[TASK INSTRUCTIONS]
Each line of the data is to be output verbatim, with the images removed.

[DATA EXTRACTS]
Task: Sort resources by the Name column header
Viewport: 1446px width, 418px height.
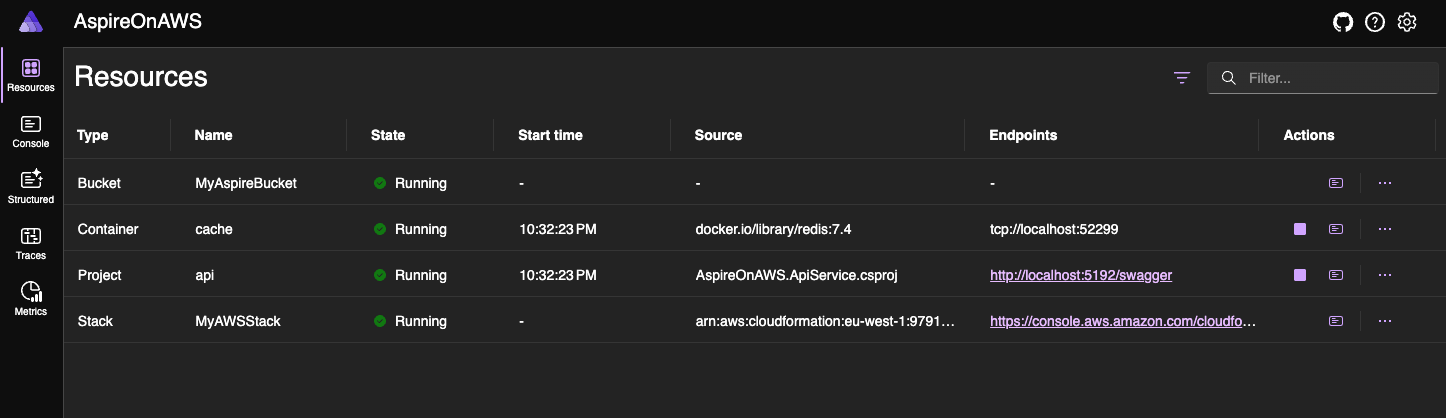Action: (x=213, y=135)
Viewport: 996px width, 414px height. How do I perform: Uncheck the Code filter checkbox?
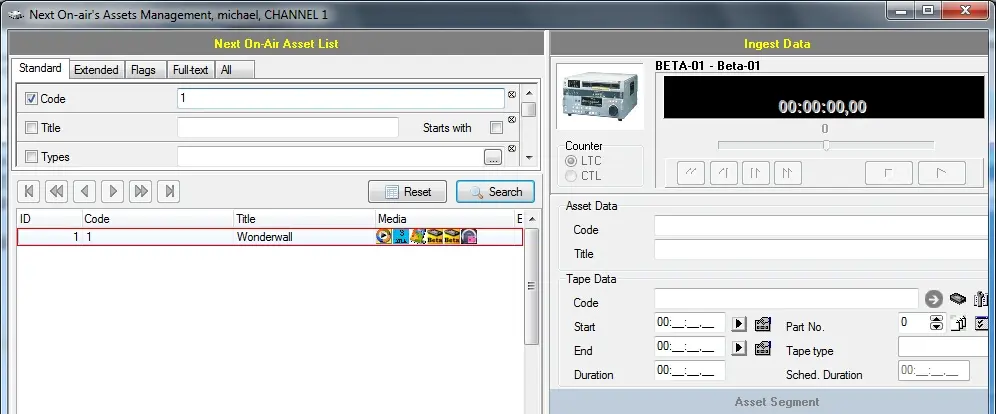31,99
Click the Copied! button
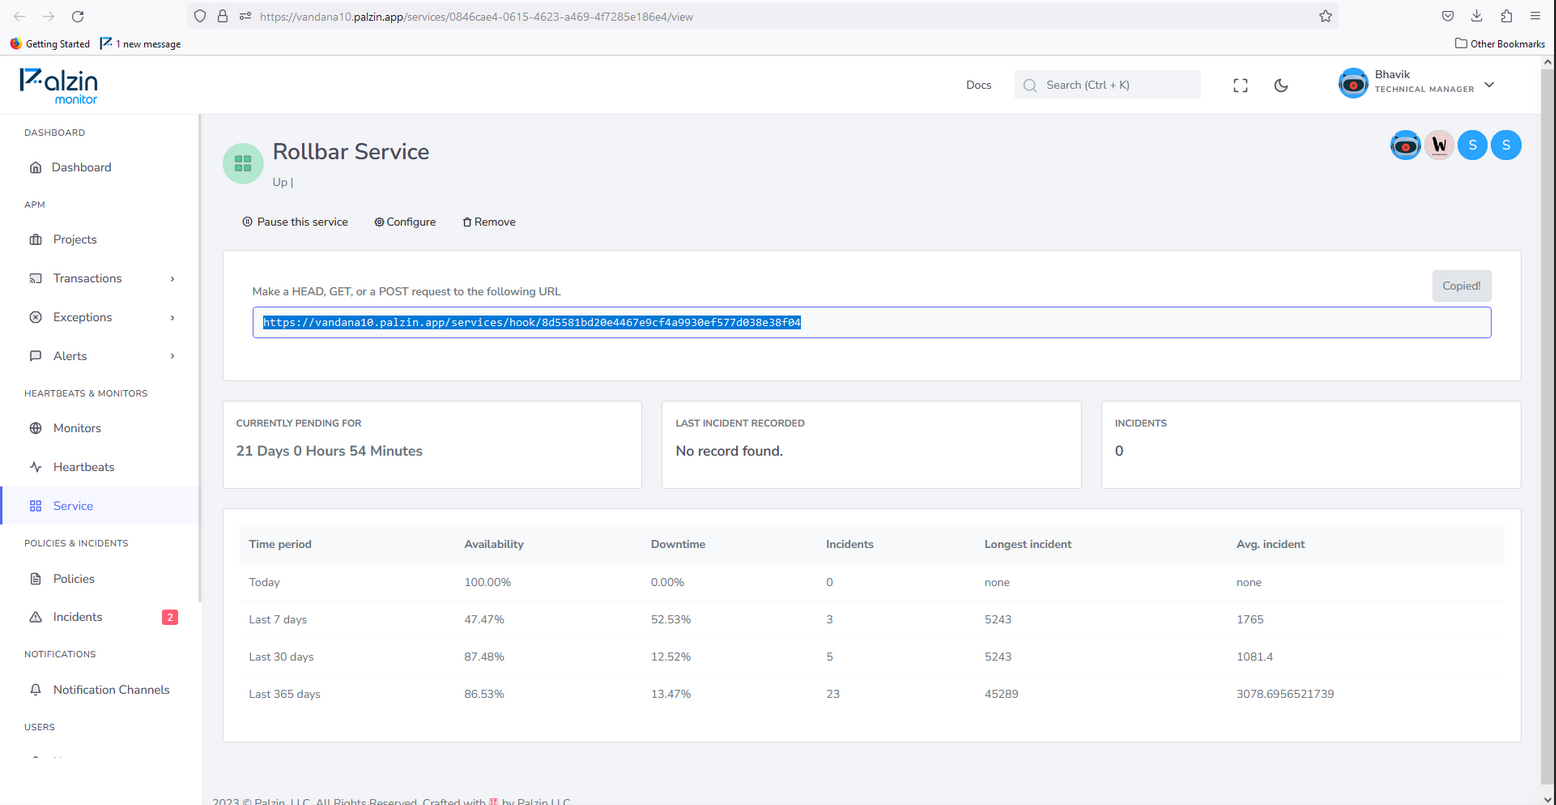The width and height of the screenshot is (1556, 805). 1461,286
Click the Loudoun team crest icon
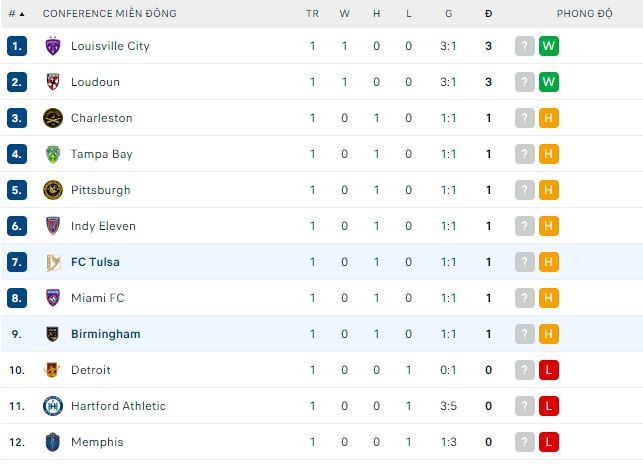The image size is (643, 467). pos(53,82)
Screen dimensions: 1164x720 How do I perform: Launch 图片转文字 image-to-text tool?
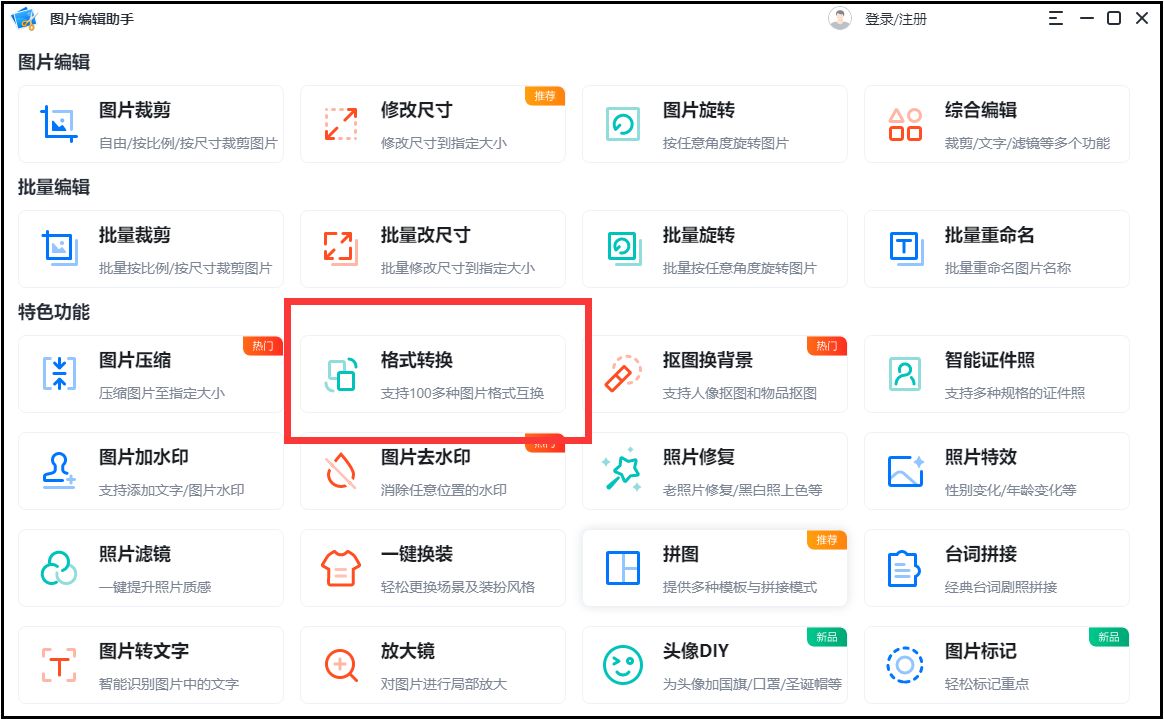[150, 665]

[SOLUTION BELOW]
Task: Sort resources by the Name column header
Viewport: 1446px width, 418px height.
Action: (x=213, y=135)
Viewport: 996px width, 414px height. How do I perform: Uncheck the Code filter checkbox?
31,99
Click the Copied! button
The width and height of the screenshot is (1556, 805). 1461,286
Click the Loudoun team crest icon
The image size is (643, 467). pos(53,82)
Screen dimensions: 1164x720 How do I perform: Launch 图片转文字 image-to-text tool?
[150, 665]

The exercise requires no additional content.